The tourist part of Gouves has a great selection of hotels, shops, restaurants and a beautiful long sandy beach. To the west there are areas of rocky beach too which gives you a little bit more privacy if you want some peace and quiet. The long stretches of warm sand are speckled with brightly coloured umbrellas, the blue sea is perfect with safe smooth waters to swim in (there are wave breakers put in the sea to ensure this is the case). The only time the sea is not safe is when there is a strong wind, but there are clear warning flags put out on these occasions. Gouves has an array of fun activities to enjoy in its inviting waters including paragliding, banana boats, pedalos and canoes. There is also a small harbour where you can hire boats.

The resort has accommodation to suit all budgets from large hotels, small family run guest houses, self catering and even camping. The varieties of shops are great to browse round and have a good range of souvenirs, such as the local pottery, raki and clothes. Gouves is a very popular place to visit for all ages, so the beach can get busy. Visiting in May or September/October gives you warm balmy days but avoids the crowds that July and August brings.

Gouves has one of the loveliest promenades along the beach called Possidonos Street, which is 3km long and dotted with ornate lights, perfect for a stroll. There are loads of lovely little bars and a wide range of restaurants. If you search away from the more eclectic range of restaurants on the sea front, the local tavernas offer a delicious range of traditional Greek cuisine. Highly recommended is the kleftiko, a mouthwatering dish of lamb and vegetables delicately seasoned and cooked so that the meat falls off the bone. Delicious! There is the occasional disco in the bars and the larger hotels offer quiz nights and karaoke, but generally you are more likely to end up chatting the night away.

Travelling to Gouves is simple. It's only 20km east from the international airport at Heraklion; about 20 minutes travel by car/taxi. Flights times to Heraklion from the UK are around four hours. There is also a boat to and from Athens daily. The vicinity is well serviced by public transport with easily accessible services and frequent buses to areas of local interest.
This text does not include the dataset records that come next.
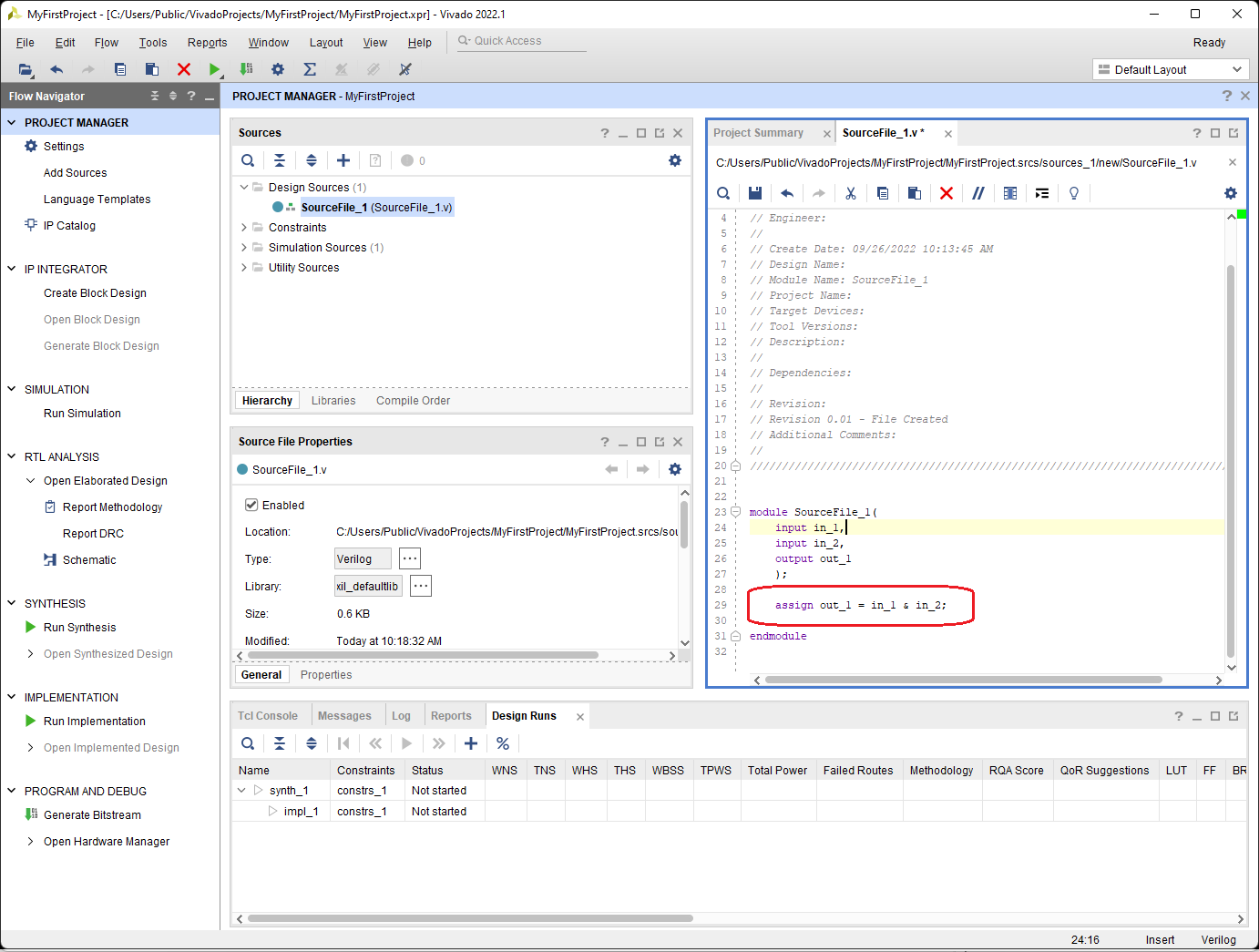Viewport: 1259px width, 952px height.
Task: Collapse the RTL ANALYSIS section
Action: (12, 456)
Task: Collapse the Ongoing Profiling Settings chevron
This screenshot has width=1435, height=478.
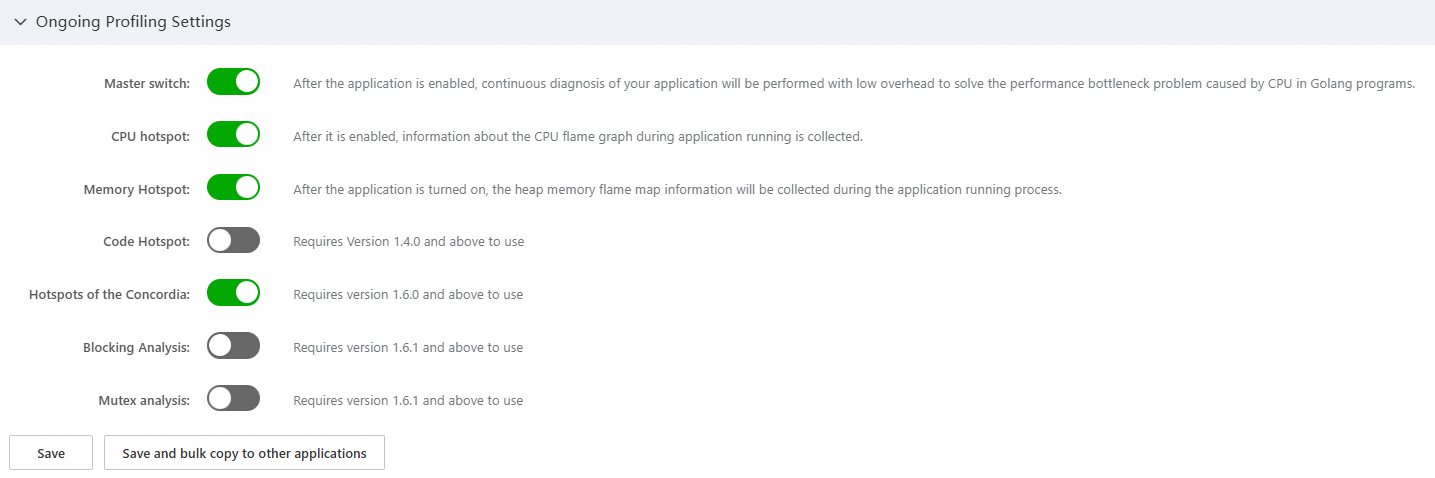Action: click(20, 22)
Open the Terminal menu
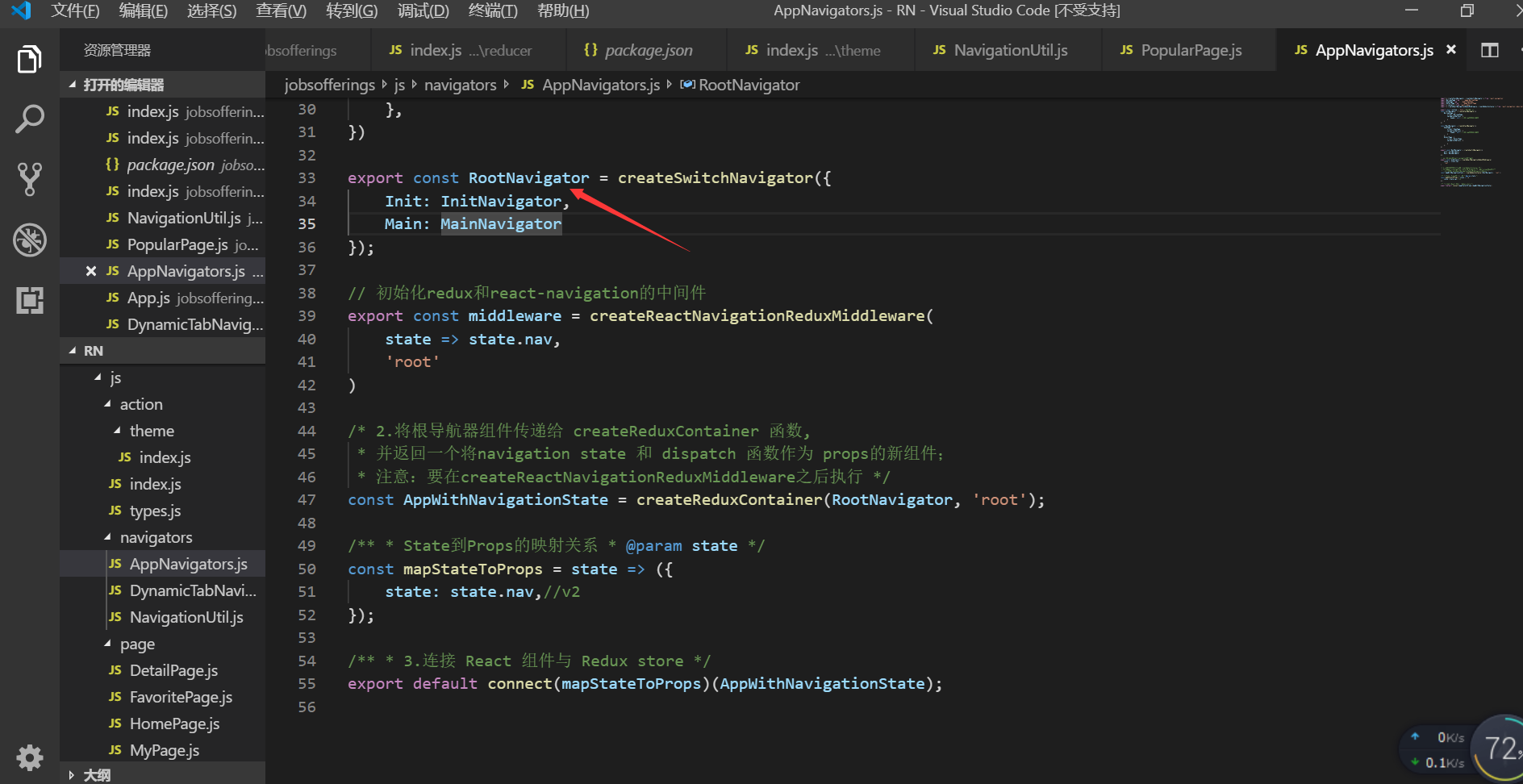Image resolution: width=1523 pixels, height=784 pixels. coord(492,10)
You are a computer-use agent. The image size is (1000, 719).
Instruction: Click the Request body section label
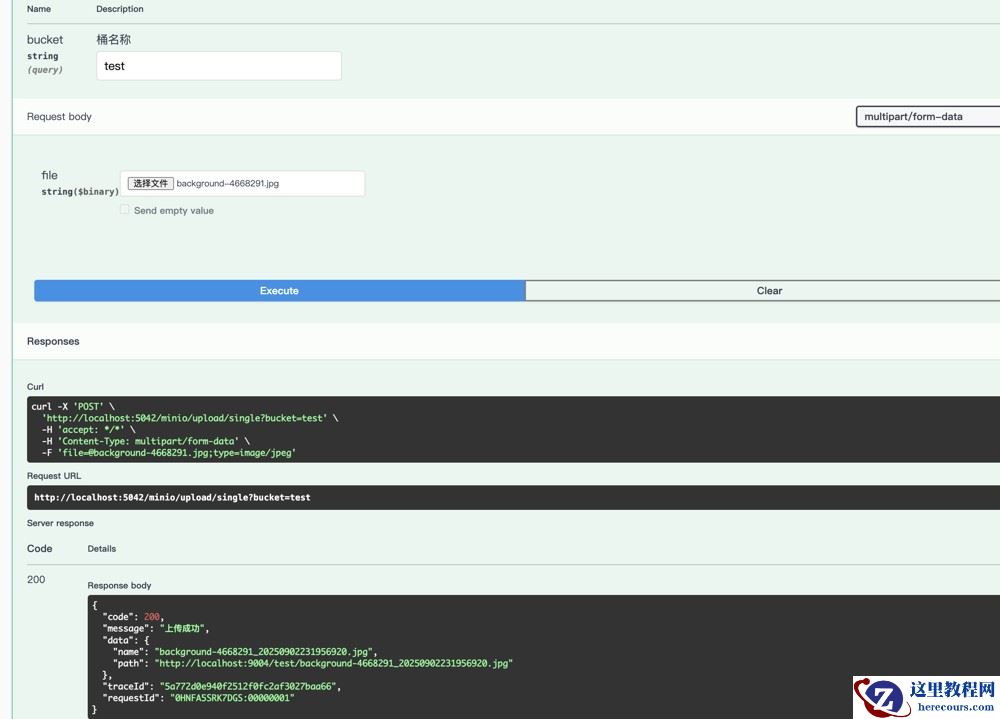click(x=59, y=117)
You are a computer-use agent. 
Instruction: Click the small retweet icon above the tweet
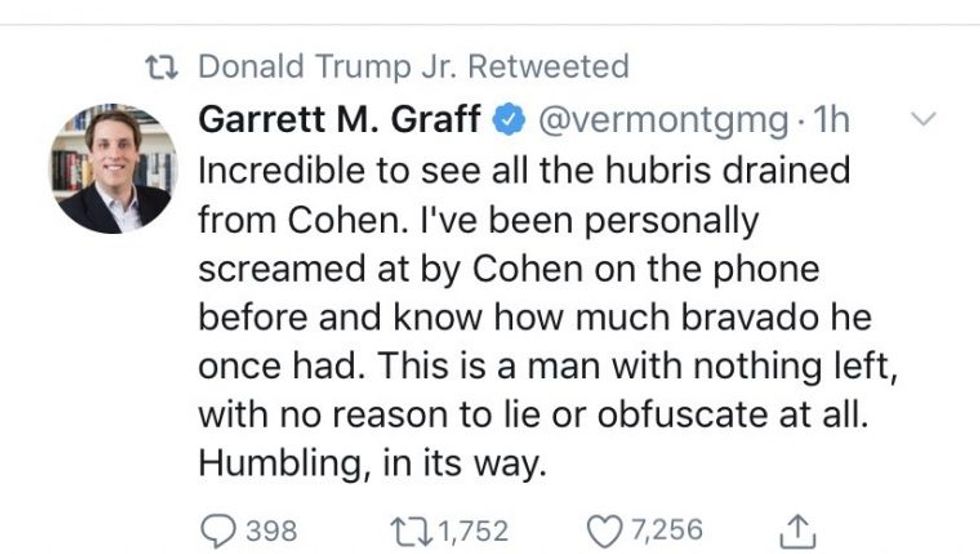[162, 68]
The whole area around Gouves is a wealth of history and archaeology and you won't be short of places to visit. The church of Saints Constantine and Helen nestles in a pine grove by the sea and is lovely for a bit of tranquility or on the other end scale is a fantastic colourful experience should you happen upon a christening or a wedding and will fill your senses with memories to last a lifetime. Nearby Skotino Cave is a highly recommended place to visit. It is 160 metres deep and its caverns are layered over four levels. There are numerous legends about the cave including that it was where the mythical Minotaur had its labyrinth. However, myths aside, this is simply a stunning place to visit.

Amnísos is a bronze age settlement further along the coast. As well as being a popular beach destination for residents of the modern city it also is an important site for its excavations, particularly of a villa known as "The House of Lilies". A kilometre south of Amnisos lays the cave at Eileithyia. It's a Neolithic site, dedicated to the goddess of childbirth and has been a sacred place for Minoans and Mycenaeans; it's even mentioned in Homer's Odyssey. North west of Gouves the remarkable remains of Minoan villas of Kokkíni Háni are well worth investigating. The villas cover an area of 1000 square metres and show courtyards, corridors, storage rooms, light wells and shrines.

So great beaches, fascinating history, wonderful food. This is the recipe for your Gouves holiday. Enjoy!